If you are still on Exchange Server 2016 or even 2013, you can still connect on TLS 1.0 (very insecure) or 1.1 (unsecure), but you should consider upgrading.

1 Like


Microsoft may be using imprecise language to create confusion and drive more users away from Outlook alternatives :slight_smile:

What Microsoft refers to as “legacy protocols” in the context of IMAP are clients that do not implement a preliminary OAUTH2 flow (through a web UI) to acquire an access token (or renew it). Once the token is acquired, it is injected in the IMAP conversation through an AUTHENTICATE command according to the XASL OAUTH2 specification and that’s it, the client is connected.

From what I noticed when connecting to Gmail accounts, K9 already implements this extension and can reach any mail provider that respects this protocol. I can only assume/hope that Microsoft does the same, so no worries :slight_smile:

I can confirm this. Both K-9 and Thunderbird support OAUTH2 on IMAP but which applications are allowed to connect is determined by the provider. I had to apply and explain why I use applications other than Outlook before they authorised access. I am not sure if authorisation applies to applications (ie if I and others can now install and reinstall K-9 on any number of systems) or setups (ie if I need re-authorisation every time I reinstall K-9 even on the same phone). I know that K-9 and Thunderbird had to be authorised separately, so authorisation does not seem to apply to user IDs.

All this is true for the specific provider.
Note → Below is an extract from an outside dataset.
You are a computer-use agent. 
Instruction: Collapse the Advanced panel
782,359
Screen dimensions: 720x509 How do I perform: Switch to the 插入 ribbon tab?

Microsoft may have options for any combination of the above scenarios.

Interestingly, out of 1000s of university students and staff, apparently I was the first one to request this, which is why it took IT a while to figure out what I was asking them to do. That was several weeks after the change to enforcing OAUTH2 happened. That probably says something about how many users use applications other than Outlook.